Draw out every line with the word "agent" from the listing below.

────────────────────────────────────────

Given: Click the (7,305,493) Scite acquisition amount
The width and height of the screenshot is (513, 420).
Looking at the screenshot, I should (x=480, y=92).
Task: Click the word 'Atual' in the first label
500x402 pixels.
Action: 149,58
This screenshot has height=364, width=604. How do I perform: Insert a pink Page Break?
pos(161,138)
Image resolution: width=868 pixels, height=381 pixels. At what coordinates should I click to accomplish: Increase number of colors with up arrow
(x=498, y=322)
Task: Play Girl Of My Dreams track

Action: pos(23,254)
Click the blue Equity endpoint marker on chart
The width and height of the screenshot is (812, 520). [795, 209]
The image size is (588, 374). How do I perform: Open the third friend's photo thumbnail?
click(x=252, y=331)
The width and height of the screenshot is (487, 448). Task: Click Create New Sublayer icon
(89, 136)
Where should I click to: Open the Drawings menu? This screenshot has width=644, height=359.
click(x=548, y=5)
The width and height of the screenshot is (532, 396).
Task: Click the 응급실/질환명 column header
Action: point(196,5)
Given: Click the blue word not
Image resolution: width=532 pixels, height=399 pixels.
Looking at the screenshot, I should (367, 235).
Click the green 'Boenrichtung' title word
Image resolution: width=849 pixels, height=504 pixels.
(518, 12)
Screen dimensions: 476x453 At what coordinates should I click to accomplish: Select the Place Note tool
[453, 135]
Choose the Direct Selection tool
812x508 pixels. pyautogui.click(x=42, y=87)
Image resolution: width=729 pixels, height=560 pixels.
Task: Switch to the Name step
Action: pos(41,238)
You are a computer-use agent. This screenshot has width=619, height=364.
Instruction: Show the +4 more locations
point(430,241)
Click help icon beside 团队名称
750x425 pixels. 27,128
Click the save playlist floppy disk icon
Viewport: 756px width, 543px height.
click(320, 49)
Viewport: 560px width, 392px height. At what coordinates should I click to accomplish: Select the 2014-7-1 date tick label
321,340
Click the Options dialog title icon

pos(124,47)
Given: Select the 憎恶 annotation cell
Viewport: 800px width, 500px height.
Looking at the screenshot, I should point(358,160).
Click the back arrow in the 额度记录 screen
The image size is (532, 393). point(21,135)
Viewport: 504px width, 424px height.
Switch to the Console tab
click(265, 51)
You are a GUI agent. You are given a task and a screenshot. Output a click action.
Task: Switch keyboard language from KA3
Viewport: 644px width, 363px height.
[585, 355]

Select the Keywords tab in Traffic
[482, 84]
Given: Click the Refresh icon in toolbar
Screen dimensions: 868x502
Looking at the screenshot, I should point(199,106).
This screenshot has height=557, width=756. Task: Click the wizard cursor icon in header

────────────────────────────────────────

Response to the task -
You are a computer-use agent. This screenshot has width=619, height=364.
You are a GUI agent. You are given a task and a screenshot. Output a click action.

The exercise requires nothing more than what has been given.